A drawn-out ‘Assassination’
Put in simplest terms, “The Assassination of Jesse James by the Coward Robert Ford” is a film whose reach exceeds its grasp. Hugely ambitious and not without moments of success, this indulgent 2 hour and 40 minute epic ends up as unwieldy as its elongated title. It’s a movie in love with itself, and few things are more fatal than that.
That long title comes courtesy of Ron Hansen’s novel about the death of the celebrated 19th century desperado, already a character in some 30 films, a book that so captivated writer-director Andrew Dominik and star Brad Pitt that they seemingly would not rest until they brought it to the screen.
In truth, that 1983 novel is a haunting work that adds beautiful writing and psychological acuity to the familiar dramatic dilemma of why fellow outlaw Ford (Casey Affleck in a much-talked-about performance) murdered a man he considered his friend. While historians and biographers saw the size of the reward -- the equivalent of perhaps a million dollars today -- as the key factor, Hansen envisioned a near-Shakespearean tragedy of jealousy, paranoia, thwarted ambition and hero worship curdling and turning sour.
While some of that complexity has made it to the film, “The Assassination of Jesse James” turns out to be the latest in a long string of adaptations seduced by a book’s literary qualities only to learn the hard lesson that seeing is not believing, that things that work on the page do not necessarily transfer to the screen.
What transfers best is Pitt’s intriguing performance as the outlaw king, which won him the best actor award at the Venice Film Festival. The casually charismatic aspect of Jesse James (described by novelist Hansen as someone who “ate all the air in your lungs and the thoughts right out of your mind”) is second nature to Pitt, but there is also an air of unsettling mystery around James and, as the film progresses, expressions of darker things as well.
But, despite getting first billing in the title, this film is much less Jesse James’ story than it is Robert Ford’s, and that is a problem.

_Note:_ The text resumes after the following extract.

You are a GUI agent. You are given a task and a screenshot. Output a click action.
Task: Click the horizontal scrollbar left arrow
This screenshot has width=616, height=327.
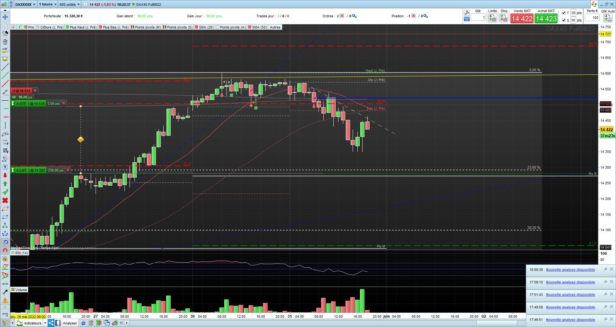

Not with Affleck’s performance, which is precisely what the character calls for, but with the nature of the character.
Ford turns out to be one of the most off-putting individuals you never want to meet, someone who immediately lives up to the way he introduces himself (in book and film) to Jesse’s brother Frank: “Folks sometimes take me for a nincompoop on account of the shabby first impression I make.” So shabby that Frank James (Sam Shepherd at his orneriest) speaks for the audience when he replies, “I don’t know what it is about you, but the more you talk, the more you give me the willies.”
While a character like this -- someone who, all evidence to the contrary, fully believes he is “destined for great things” -- can perversely fascinate in a book, film is a different medium. Spending hour after hour watching this callow leech so worm his way into James’ life that the outlaw himself says, “do you want to be like me, or do you want to be me,” is close to torture.
Even worse is the considerable time spent with the rivalries and contretemps of the fatuous misfits and lowlife losers that are the best James can do for a gang in these last days of his career. While the women in this film, notably Mary-Louise Parker as Jesse’s wife, Zee, have almost nothing to say, writer-director Dominik can’t get enough of the painfully authentic period dialogue of his boys. But with the exception of Frank James (who has the good sense to leave the film almost immediately), these feeble nonentities come off as a whiny 19th century version of the guys from “Entourage,” or maybe the “Dumb and Dumber” version of “Mean Girls.” With guns.
Making all this more difficult to digest is the self-consciously artistic style that Australian filmmaker Dominik, who made his reputation with the super-kinetic action film “Chopper,” has unexpectedly adopted. Though cinematographer Roger Deakins has produced some remarkable images, the directing style here is unrelievedly languid and overblown. Dominik likely had something like Robert Altman’s “McCabe and Mrs. Miller” in mind, but what he has achieved is closer to the unfairly denigrated but still disappointing “Heaven’s Gate.”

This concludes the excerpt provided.